2周年企画 | ナノ



「新選組の土方が女に骨抜きにされちまったって話、知ってるか?」


島原のとある揚屋で開かれた、長州系の浪士を中心とする宴の席。
宴もたけなわを過ぎて、お開きも近くなっている。
宴席の端でちびちびと酒を嘗めていた不知火は、耳に入って来た意外な言葉に目を瞬かせながら耳をそばだてた。
新選組の土方と言えば、鬼と名高い冷血・情なし男のくせに、見目が良いものだから花街の女たちがこぞって目の色変えているというあれか、と頭の中で人物像を反芻する。

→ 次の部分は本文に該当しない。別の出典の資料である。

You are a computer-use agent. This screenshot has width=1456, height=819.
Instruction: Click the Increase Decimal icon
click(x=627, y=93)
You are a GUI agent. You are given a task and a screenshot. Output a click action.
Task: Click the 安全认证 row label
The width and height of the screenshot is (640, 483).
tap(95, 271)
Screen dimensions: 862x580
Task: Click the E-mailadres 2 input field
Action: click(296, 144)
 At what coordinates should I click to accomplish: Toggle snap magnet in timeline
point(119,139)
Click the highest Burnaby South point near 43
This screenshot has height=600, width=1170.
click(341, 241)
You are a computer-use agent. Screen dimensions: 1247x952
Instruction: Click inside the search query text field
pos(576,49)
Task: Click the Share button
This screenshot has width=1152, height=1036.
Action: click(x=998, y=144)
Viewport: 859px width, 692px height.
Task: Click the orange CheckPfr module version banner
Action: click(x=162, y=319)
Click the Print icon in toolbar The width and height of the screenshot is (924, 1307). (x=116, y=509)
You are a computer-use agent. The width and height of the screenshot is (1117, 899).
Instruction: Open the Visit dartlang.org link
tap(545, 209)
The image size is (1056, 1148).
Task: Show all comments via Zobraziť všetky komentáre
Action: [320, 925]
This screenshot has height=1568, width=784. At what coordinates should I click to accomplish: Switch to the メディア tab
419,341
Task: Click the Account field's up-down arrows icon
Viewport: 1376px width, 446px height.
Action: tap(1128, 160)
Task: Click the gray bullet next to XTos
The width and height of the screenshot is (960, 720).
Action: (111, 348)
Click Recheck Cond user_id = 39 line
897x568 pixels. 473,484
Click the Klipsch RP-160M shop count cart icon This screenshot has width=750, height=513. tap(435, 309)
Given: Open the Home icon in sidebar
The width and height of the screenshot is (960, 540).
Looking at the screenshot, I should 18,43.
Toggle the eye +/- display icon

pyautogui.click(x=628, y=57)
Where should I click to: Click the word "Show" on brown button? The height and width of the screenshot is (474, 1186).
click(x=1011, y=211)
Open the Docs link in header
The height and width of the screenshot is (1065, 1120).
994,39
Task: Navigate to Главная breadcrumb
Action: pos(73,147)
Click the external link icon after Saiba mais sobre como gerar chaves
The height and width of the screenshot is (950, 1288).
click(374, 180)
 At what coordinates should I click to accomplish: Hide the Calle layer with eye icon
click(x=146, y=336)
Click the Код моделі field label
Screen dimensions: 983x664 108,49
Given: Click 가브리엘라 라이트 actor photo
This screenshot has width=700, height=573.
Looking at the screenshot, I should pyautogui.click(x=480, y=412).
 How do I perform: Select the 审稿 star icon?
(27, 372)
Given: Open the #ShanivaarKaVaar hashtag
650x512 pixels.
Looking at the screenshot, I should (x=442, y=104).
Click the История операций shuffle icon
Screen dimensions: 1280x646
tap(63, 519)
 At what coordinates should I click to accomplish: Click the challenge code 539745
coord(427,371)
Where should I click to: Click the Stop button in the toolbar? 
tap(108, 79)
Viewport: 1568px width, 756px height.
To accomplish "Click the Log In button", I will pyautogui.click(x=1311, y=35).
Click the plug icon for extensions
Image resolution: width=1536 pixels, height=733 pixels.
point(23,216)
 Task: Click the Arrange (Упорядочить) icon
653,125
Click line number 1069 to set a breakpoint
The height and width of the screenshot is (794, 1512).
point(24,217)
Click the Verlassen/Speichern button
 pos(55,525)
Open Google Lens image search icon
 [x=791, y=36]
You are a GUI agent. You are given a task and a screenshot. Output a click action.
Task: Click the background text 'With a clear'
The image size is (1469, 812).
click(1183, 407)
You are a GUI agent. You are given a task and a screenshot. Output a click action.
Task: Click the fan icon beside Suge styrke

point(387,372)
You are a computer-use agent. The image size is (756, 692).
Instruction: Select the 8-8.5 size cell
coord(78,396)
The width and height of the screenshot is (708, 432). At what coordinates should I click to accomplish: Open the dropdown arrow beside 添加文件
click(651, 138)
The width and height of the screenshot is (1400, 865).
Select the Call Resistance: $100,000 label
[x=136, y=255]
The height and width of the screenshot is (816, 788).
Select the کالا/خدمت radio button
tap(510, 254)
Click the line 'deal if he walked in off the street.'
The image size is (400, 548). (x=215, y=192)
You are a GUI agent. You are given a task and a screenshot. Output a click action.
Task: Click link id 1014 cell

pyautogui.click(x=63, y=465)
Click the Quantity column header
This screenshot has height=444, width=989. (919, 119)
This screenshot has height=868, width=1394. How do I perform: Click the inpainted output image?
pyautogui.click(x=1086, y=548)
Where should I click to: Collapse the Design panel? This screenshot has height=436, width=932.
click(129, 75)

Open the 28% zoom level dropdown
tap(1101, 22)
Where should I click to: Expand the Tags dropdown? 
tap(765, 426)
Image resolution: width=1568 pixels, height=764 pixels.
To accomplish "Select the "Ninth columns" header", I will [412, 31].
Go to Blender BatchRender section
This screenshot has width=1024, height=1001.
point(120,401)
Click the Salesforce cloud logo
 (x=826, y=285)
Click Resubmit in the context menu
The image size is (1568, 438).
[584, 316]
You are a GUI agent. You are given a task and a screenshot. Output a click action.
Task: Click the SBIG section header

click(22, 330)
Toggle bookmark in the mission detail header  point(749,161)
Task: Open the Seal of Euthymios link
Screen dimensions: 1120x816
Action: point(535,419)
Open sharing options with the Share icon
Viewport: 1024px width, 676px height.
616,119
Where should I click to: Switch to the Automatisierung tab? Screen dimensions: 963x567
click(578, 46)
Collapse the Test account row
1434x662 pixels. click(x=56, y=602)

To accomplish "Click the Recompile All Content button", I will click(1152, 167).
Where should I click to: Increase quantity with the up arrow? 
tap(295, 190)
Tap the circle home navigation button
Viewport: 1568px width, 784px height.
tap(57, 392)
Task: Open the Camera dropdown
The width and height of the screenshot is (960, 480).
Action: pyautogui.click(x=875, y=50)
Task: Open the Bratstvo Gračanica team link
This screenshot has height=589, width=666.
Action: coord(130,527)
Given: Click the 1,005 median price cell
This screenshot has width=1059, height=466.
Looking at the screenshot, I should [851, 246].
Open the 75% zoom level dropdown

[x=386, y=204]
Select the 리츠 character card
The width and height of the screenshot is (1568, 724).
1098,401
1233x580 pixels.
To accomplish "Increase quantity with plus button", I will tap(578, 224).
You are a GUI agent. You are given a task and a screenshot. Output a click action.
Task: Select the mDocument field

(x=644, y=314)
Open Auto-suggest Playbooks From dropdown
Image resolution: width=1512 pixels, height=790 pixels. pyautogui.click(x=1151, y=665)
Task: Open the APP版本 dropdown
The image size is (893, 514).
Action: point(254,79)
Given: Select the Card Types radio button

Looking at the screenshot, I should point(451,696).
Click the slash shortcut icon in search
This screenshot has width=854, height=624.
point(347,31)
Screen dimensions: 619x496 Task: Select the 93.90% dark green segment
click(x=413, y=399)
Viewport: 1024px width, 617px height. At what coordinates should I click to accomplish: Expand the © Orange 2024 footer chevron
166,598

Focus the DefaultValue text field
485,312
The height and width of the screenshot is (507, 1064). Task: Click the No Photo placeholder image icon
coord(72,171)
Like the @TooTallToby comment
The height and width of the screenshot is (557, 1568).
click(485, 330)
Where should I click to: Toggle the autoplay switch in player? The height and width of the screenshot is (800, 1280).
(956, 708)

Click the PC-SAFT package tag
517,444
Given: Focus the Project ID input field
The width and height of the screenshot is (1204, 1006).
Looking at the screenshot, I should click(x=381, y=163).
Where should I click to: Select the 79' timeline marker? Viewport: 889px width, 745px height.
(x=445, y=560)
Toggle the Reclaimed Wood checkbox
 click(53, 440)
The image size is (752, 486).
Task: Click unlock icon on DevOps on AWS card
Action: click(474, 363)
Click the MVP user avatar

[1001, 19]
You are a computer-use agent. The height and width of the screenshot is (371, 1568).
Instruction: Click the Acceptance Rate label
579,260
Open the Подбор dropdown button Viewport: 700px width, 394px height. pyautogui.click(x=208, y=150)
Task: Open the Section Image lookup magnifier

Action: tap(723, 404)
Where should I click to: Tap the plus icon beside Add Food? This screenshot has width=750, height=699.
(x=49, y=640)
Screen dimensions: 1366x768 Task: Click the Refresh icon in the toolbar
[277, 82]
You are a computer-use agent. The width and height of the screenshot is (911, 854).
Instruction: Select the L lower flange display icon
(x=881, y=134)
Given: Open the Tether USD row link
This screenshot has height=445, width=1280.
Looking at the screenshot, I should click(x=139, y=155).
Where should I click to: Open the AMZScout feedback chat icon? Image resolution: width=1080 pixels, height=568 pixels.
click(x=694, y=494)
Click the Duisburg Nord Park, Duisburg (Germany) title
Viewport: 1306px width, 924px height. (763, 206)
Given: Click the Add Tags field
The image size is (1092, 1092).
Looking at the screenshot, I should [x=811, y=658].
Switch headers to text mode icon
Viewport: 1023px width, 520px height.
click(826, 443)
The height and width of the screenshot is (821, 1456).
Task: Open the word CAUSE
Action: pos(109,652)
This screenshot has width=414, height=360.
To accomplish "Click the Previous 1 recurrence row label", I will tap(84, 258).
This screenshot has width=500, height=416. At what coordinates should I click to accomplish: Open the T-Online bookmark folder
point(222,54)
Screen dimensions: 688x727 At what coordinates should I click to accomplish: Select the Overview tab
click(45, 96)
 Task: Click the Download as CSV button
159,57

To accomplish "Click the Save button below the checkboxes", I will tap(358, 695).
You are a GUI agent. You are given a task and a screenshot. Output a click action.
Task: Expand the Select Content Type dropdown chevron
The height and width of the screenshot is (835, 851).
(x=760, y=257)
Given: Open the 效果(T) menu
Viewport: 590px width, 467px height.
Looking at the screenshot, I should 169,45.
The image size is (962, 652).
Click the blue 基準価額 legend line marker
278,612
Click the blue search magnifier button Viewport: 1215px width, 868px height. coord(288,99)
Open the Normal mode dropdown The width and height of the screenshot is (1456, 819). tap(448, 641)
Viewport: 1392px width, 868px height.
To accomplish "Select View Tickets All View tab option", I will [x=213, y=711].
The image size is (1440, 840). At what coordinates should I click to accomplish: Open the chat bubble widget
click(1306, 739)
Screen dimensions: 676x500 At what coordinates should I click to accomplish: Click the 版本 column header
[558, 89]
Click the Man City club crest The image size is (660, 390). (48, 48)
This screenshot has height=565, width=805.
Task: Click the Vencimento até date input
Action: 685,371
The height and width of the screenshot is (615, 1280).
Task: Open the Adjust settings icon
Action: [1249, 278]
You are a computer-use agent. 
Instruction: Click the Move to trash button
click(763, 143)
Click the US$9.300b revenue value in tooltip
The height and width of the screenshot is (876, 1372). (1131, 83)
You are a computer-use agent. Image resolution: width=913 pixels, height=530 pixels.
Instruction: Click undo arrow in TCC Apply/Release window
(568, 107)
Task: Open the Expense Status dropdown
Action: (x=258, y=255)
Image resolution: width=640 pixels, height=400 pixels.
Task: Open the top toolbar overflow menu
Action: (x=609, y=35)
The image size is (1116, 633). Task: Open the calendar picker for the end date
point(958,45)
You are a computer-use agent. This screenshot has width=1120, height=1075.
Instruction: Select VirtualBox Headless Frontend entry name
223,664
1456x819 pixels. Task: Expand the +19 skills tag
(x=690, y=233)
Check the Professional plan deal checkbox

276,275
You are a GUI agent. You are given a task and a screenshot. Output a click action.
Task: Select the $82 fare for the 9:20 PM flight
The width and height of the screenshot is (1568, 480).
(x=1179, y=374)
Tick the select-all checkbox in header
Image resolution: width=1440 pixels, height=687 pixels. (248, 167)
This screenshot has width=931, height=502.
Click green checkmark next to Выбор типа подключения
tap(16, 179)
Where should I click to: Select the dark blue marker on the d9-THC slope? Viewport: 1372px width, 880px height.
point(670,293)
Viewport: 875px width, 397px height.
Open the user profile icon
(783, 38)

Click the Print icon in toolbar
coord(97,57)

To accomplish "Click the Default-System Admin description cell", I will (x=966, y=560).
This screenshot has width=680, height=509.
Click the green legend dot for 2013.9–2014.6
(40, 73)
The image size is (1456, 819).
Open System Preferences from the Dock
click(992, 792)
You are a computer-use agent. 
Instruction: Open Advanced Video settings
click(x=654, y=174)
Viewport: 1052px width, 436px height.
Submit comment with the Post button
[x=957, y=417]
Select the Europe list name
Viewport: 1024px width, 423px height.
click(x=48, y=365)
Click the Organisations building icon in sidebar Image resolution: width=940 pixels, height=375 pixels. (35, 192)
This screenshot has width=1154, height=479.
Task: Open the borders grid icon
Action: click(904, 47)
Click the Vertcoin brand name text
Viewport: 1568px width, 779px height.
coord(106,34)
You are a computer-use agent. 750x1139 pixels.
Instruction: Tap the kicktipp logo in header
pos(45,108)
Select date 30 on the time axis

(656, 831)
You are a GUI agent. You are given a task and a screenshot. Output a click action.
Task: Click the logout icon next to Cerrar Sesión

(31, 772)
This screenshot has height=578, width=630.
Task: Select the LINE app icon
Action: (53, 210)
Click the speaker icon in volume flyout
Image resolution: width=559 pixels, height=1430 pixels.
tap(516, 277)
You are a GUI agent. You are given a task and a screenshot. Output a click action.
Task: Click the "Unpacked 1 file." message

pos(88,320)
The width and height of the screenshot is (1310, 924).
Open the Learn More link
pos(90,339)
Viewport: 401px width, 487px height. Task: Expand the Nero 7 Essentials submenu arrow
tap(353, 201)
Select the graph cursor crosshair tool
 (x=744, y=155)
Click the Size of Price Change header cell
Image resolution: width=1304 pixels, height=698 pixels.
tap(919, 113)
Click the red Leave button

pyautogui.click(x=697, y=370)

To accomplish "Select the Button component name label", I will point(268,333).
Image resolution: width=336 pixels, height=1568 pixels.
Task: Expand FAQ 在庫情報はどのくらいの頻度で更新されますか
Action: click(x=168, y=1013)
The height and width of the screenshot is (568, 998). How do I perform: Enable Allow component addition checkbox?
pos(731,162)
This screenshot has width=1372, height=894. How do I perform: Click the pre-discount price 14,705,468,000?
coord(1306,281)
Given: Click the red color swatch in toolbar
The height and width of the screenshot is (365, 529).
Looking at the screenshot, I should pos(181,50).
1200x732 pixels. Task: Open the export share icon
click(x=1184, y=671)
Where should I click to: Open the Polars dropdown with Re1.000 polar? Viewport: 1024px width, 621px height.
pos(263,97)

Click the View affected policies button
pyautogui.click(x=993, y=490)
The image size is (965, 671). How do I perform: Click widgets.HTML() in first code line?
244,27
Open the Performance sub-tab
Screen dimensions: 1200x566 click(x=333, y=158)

「確か家を買ってそこに女を住まわせて、三日と開けずに通いつめているっていうぞ」
「あの土方が?どこの女だ?島原か?祇園か?それとも大坂新町か?」
「いやいや、素人の女だって噂もあるぞ」


鬼と評判の男にも人並みの情があったというのも驚きだが、鬼を骨抜きにした女もどんなものか拝んでみたいものだと話に花が咲く。
拝んでみたい、それは確かにと不知火も思った。
評判を聞く限り、同じ隊の同志にさえ規則を破れば容赦なく冷酷な罰を下す男が、女に溺れるなど考え付かない。
体面も悪かろうに、男にそれを忘れさせるほどの器量良しというなら是非とも見ておきたいというもの。


「なあ、その女の家、わかるか?」
「おう、珍しいな不知火。気になるのか?」
「まぁな。俺だって男だ、んな美人なら見てみたいと思うのが普通だろ?」


暫く話に付き合うと、西本願寺の屯所からそう遠くない所に町家を一件借りてその女を住まわせているという事が分かった。


翌日、早速聞き出した場所へ足を向けてみると、土蔵つきの立派な借家を一件丸ごと借り切っている。
土方は居ない時間らしく、裏の土蔵の影からひょいと塀を乗り越えると、音もなく庭に着地した。
こういうとき鬼って便利だよなあと口笛を吹きたくなるのを我慢する。
土蔵の影に隠れて覗いてみると、庭を挟んだ座敷にちょうど人がいるようだ。
件の女かと、不知火は建物の影から気配を殺して中を伺った。
着物の裾を引いて縁側へ出てくる人影がある。
地味だが仕立ての良い小袖を纏って胴にキリリと帯を締め、髪は京の女があまりしない形に結い上げている。
肌にうっすら白粉を乗せた化粧は江戸風というものだろうか。
所作も裾を捌く様子もキビキビとしていて、地味な着物も薄化粧も何故か様になる女だ。
容姿も上方にはあまりいない風だが、少しきつめの目元は目力抜群だし、整った顔はこちらをはっとさせる。
なるほどこれはあの土方と並んでもなんら遜色のない美人と言える。


(しっかし顔だけで土方がここまでするとは思えねえけどな…)


正直な感想だった。
美人なんてよりどりみどりのはずであるあの男が、顔だけで女を選ぶはずがない。
きっとこの女にはもっと別の魅力があるのだろう。


「小間物屋さん、裏に回ってもらえますか?」


不知火は女の声を聞いて、思わず物陰から飛び出しそうになってしまった。
へぇ、という返事が聞こえて、建物の横の通り庭を歩いて来る足音がする。
他に人がいる、というとっさの判断で物陰から出るのは思い留まったが、あの声は。


「……高崎!?」


小間物屋が縁側に荷物を置いて、櫛やら簪やらの細々とした商品を見せる横に座り、女は商品を手にとって品定めをしている。
商売話ににこやかに応じている顔をよく見れば、いつの間にか馴染んでしまった顔によく似ていた。
装いを変えただけで何故今まで気付かなかったのか。
そもそも、男として新選組にいるはずのあいつが何故こんな所で妾の真似事などしているのか。
疑問は幾つも出てきたが、来た時のように足音をさせないよう動き塀を乗り越え、見つかる心配のない所まで行ってから、不知火は思わず首を傾げた。